Browsing or Searching

Today my cousin Martin sent me a link on how the Google search engine works. I have to say it is very good paper written by the founders of Google, SergeyBrin and Larry Page. Here is why I think the Google idea so great:
  1. Sergei Brin and Larry Page identified the problem - It takes too much time to browse for information when the user really doesn't know where to look for it. I remember in Mid 1990s, I used to spend hours looking for HTML pages on the Yahoo! site.
  2. They identified the basic functional solution - Rather than spending hours browsing for information, users can query for results via keywords and get results within seconds.
  3. They identified the basic non-functional solution - The system gets a request, search the HTML pages indexes, which reside in a repository, generate a result set of documents.
  4. They designed and developed the solution - Designed the Google search engine which ranks results through various algorithms.
  5. Prototyped a solution
  6. Now it is multibillion dollar business
They identified a business problem, designed and implemented a solution. They identified the business problems associated with the way Yahoo!, Excite, Alta Vista and others organized the web pages. Yahoo! and the first generation sites should be credited for creating a directory of Web Pages. These first generation sites gave most, if not all, web pages exposure to an inquisitive web user.

The question now to be answered: "What is next?"

Problems with Google's approach: Search results in Google are solely based on Google's PageRank algorithm. This can be said about any other search engine like Convera or Autonomy. The user of a search engine is at mercy of the search engine's search algorithms.
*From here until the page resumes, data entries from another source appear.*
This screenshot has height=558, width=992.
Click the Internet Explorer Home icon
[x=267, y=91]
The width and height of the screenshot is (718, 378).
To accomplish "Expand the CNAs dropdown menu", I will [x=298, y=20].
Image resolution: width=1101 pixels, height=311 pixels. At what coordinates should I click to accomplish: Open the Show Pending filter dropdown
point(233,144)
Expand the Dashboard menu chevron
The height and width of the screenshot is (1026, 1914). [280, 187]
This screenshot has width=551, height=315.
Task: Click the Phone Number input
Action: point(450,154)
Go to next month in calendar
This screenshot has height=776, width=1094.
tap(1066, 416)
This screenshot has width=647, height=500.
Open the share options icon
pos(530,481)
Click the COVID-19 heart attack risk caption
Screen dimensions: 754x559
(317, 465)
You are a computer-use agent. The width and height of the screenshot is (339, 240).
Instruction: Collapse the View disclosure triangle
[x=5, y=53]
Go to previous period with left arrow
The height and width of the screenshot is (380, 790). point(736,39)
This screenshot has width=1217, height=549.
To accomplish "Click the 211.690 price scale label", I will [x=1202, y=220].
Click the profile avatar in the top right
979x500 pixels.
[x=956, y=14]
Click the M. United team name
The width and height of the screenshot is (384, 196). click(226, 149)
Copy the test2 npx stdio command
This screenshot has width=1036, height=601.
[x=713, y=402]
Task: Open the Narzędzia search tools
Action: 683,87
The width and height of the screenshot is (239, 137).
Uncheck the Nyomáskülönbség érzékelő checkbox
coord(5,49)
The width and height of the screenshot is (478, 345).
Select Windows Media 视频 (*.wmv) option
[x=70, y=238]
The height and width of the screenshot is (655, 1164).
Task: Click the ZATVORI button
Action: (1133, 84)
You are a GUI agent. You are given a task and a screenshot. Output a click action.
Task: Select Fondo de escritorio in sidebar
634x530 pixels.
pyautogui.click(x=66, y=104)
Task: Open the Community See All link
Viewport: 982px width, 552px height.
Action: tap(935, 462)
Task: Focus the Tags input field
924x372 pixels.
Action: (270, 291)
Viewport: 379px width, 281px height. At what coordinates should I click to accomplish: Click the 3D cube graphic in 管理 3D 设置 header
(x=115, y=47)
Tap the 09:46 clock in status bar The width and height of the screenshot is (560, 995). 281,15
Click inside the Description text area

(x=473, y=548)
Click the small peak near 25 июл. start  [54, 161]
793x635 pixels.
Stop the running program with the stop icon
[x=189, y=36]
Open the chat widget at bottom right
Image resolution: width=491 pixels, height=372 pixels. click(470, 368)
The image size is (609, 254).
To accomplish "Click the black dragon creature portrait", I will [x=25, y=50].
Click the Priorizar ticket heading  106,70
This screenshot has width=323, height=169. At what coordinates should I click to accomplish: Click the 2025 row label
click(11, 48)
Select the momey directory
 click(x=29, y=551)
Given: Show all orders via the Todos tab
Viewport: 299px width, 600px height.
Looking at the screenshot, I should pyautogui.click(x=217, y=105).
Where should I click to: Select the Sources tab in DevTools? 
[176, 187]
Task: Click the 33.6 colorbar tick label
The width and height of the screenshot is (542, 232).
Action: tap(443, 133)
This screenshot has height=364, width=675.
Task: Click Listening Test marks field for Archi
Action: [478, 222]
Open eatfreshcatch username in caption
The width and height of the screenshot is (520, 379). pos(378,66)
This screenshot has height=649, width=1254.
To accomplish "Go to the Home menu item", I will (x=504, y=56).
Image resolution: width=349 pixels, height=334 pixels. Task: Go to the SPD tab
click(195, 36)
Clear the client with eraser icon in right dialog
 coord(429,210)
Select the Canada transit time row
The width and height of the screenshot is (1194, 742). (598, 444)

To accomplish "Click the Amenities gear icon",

Problems with Yahoo!'s directory approach: Google identified the problem when a user is allowed to browse through pages to get to what he or she is looking for, it takes time (sometimes alot of time). The benefits of the directory approach is that the user is using his cognitive skills to decide which information is relevant and which is not.

The ideal solution is somewhere in between. Ideally the user should get the information he desired in the shortest amount of time. Since each business domain and its processes can be so different, it would be ideal to identify the processes and then identify the points in the process where the user needs to search or browse for information. After the points have been identified, it would then make sense to design a solution which does a hybrid of browsing and searching.

In the future, Semantic Web, and machine learning will be incorporated into Web Browser or their equivalent and the browsers will render results according to each user's profile.